Retype the rows below exactly as they appear, with nothing added or left out.

-- Material for this task --
-- begin --

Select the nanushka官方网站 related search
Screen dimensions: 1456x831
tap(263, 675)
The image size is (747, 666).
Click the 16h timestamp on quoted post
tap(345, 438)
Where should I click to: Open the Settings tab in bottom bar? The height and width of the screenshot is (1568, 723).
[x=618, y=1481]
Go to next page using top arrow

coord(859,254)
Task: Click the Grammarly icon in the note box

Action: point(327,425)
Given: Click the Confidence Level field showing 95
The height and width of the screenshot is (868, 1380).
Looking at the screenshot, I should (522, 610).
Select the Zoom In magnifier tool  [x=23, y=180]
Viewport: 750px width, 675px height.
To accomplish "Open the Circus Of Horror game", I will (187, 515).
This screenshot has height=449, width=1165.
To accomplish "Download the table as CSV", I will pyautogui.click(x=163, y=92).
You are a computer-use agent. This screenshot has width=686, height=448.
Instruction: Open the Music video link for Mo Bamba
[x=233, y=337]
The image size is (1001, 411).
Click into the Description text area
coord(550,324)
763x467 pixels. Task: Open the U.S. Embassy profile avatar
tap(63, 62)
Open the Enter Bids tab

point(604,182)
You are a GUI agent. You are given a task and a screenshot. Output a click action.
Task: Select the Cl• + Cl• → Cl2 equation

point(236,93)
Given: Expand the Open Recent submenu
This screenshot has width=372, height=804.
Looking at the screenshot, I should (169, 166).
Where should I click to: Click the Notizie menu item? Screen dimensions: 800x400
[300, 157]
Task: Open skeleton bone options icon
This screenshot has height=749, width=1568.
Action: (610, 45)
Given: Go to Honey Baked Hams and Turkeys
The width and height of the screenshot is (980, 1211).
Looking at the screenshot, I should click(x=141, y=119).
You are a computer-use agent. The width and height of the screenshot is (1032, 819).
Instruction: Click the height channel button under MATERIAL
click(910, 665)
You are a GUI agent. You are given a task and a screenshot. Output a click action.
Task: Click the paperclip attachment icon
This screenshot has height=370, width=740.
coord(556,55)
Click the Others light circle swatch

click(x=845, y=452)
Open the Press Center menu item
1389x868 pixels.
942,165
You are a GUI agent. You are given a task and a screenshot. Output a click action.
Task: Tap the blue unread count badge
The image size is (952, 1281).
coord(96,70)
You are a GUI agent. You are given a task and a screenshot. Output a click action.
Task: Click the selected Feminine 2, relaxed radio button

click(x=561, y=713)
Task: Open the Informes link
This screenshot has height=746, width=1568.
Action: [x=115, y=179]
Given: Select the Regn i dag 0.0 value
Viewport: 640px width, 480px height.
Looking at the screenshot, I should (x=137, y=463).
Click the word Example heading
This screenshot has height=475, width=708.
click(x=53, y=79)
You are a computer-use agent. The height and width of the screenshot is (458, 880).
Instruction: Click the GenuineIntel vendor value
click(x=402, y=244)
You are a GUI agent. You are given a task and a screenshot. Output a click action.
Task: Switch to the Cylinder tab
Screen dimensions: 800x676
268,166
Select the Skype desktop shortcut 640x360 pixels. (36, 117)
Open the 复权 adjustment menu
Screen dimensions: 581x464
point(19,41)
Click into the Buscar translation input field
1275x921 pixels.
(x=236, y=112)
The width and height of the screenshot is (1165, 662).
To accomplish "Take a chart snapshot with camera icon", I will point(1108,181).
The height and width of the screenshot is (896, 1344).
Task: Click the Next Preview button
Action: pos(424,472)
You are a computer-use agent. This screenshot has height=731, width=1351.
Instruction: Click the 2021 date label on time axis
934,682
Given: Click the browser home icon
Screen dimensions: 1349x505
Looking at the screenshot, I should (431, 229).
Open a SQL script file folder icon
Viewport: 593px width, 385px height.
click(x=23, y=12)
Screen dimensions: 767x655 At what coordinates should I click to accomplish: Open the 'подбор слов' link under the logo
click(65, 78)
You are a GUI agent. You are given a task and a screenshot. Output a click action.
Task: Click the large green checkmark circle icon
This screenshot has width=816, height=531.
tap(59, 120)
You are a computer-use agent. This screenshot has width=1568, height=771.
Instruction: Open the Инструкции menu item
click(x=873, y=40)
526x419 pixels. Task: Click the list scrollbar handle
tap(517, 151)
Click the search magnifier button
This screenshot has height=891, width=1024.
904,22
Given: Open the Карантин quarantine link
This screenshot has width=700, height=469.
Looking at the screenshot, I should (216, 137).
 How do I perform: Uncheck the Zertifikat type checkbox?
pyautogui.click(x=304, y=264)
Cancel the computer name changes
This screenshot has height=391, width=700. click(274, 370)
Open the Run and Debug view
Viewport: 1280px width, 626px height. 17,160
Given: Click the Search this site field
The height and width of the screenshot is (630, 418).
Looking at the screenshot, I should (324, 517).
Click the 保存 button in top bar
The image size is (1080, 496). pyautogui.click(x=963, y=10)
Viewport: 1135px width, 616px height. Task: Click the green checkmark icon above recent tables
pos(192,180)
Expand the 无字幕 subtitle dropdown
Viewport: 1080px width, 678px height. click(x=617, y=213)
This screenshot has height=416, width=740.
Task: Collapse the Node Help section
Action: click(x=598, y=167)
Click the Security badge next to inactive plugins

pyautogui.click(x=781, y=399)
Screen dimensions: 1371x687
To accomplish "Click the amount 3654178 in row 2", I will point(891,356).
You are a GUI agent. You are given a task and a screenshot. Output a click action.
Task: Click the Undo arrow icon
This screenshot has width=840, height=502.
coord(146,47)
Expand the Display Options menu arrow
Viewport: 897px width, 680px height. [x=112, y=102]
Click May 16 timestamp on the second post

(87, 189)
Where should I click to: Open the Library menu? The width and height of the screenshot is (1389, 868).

-- end --

-- Result of this task --
Select the nanushka官方网站 related search
Screen dimensions: 1456x831
tap(263, 675)
The image size is (747, 666).
Click the 16h timestamp on quoted post
tap(345, 438)
Where should I click to: Open the Settings tab in bottom bar? The height and width of the screenshot is (1568, 723).
[x=618, y=1481]
Go to next page using top arrow

coord(859,254)
Task: Click the Grammarly icon in the note box

Action: point(327,425)
Given: Click the Confidence Level field showing 95
The height and width of the screenshot is (868, 1380).
Looking at the screenshot, I should (522, 610).
Select the Zoom In magnifier tool  [x=23, y=180]
Viewport: 750px width, 675px height.
To accomplish "Open the Circus Of Horror game", I will (187, 515).
This screenshot has height=449, width=1165.
To accomplish "Download the table as CSV", I will pyautogui.click(x=163, y=92).
You are a computer-use agent. This screenshot has width=686, height=448.
Instruction: Open the Music video link for Mo Bamba
[x=233, y=337]
The image size is (1001, 411).
Click into the Description text area
coord(550,324)
763x467 pixels. Task: Open the U.S. Embassy profile avatar
tap(63, 62)
Open the Enter Bids tab

point(604,182)
You are a GUI agent. You are given a task and a screenshot. Output a click action.
Task: Select the Cl• + Cl• → Cl2 equation

point(236,93)
Given: Expand the Open Recent submenu
This screenshot has width=372, height=804.
Looking at the screenshot, I should (169, 166).
Where should I click to: Click the Notizie menu item? Screen dimensions: 800x400
[300, 157]
Task: Open skeleton bone options icon
This screenshot has height=749, width=1568.
Action: (610, 45)
Given: Go to Honey Baked Hams and Turkeys
The width and height of the screenshot is (980, 1211).
Looking at the screenshot, I should click(x=141, y=119).
You are a computer-use agent. The width and height of the screenshot is (1032, 819).
Instruction: Click the height channel button under MATERIAL
click(910, 665)
You are a GUI agent. You are given a task and a screenshot. Output a click action.
Task: Click the paperclip attachment icon
This screenshot has height=370, width=740.
coord(556,55)
Click the Others light circle swatch

click(x=845, y=452)
Open the Press Center menu item
1389x868 pixels.
942,165
You are a GUI agent. You are given a task and a screenshot. Output a click action.
Task: Tap the blue unread count badge
The image size is (952, 1281).
coord(96,70)
You are a GUI agent. You are given a task and a screenshot. Output a click action.
Task: Click the selected Feminine 2, relaxed radio button

click(x=561, y=713)
Task: Open the Informes link
This screenshot has height=746, width=1568.
Action: [x=115, y=179]
Given: Select the Regn i dag 0.0 value
Viewport: 640px width, 480px height.
Looking at the screenshot, I should (x=137, y=463).
Click the word Example heading
This screenshot has height=475, width=708.
click(x=53, y=79)
You are a computer-use agent. The height and width of the screenshot is (458, 880).
Instruction: Click the GenuineIntel vendor value
click(x=402, y=244)
You are a GUI agent. You are given a task and a screenshot. Output a click action.
Task: Switch to the Cylinder tab
Screen dimensions: 800x676
268,166
Select the Skype desktop shortcut 640x360 pixels. (36, 117)
Open the 复权 adjustment menu
Screen dimensions: 581x464
point(19,41)
Click into the Buscar translation input field
1275x921 pixels.
(x=236, y=112)
The width and height of the screenshot is (1165, 662).
To accomplish "Take a chart snapshot with camera icon", I will point(1108,181).
The height and width of the screenshot is (896, 1344).
Task: Click the Next Preview button
Action: pos(424,472)
You are a computer-use agent. This screenshot has height=731, width=1351.
Instruction: Click the 2021 date label on time axis
934,682
Given: Click the browser home icon
Screen dimensions: 1349x505
Looking at the screenshot, I should (431, 229).
Open a SQL script file folder icon
Viewport: 593px width, 385px height.
click(x=23, y=12)
Screen dimensions: 767x655 At what coordinates should I click to accomplish: Open the 'подбор слов' link under the logo
click(65, 78)
You are a GUI agent. You are given a task and a screenshot. Output a click action.
Task: Click the large green checkmark circle icon
This screenshot has width=816, height=531.
tap(59, 120)
You are a computer-use agent. This screenshot has width=1568, height=771.
Instruction: Open the Инструкции menu item
click(x=873, y=40)
526x419 pixels. Task: Click the list scrollbar handle
tap(517, 151)
Click the search magnifier button
This screenshot has height=891, width=1024.
904,22
Given: Open the Карантин quarantine link
This screenshot has width=700, height=469.
Looking at the screenshot, I should (216, 137).
 How do I perform: Uncheck the Zertifikat type checkbox?
pyautogui.click(x=304, y=264)
Cancel the computer name changes
This screenshot has height=391, width=700. click(274, 370)
Open the Run and Debug view
Viewport: 1280px width, 626px height. 17,160
Given: Click the Search this site field
The height and width of the screenshot is (630, 418).
Looking at the screenshot, I should (324, 517).
Click the 保存 button in top bar
The image size is (1080, 496). pyautogui.click(x=963, y=10)
Viewport: 1135px width, 616px height. Task: Click the green checkmark icon above recent tables
pos(192,180)
Expand the 无字幕 subtitle dropdown
Viewport: 1080px width, 678px height. click(x=617, y=213)
This screenshot has height=416, width=740.
Task: Collapse the Node Help section
Action: click(x=598, y=167)
Click the Security badge next to inactive plugins

pyautogui.click(x=781, y=399)
Screen dimensions: 1371x687
To accomplish "Click the amount 3654178 in row 2", I will point(891,356).
You are a GUI agent. You are given a task and a screenshot. Output a click action.
Task: Click the Undo arrow icon
This screenshot has width=840, height=502.
coord(146,47)
Expand the Display Options menu arrow
Viewport: 897px width, 680px height. [x=112, y=102]
Click May 16 timestamp on the second post

(87, 189)
Where should I click to: Open the Library menu? The width and height of the screenshot is (1389, 868).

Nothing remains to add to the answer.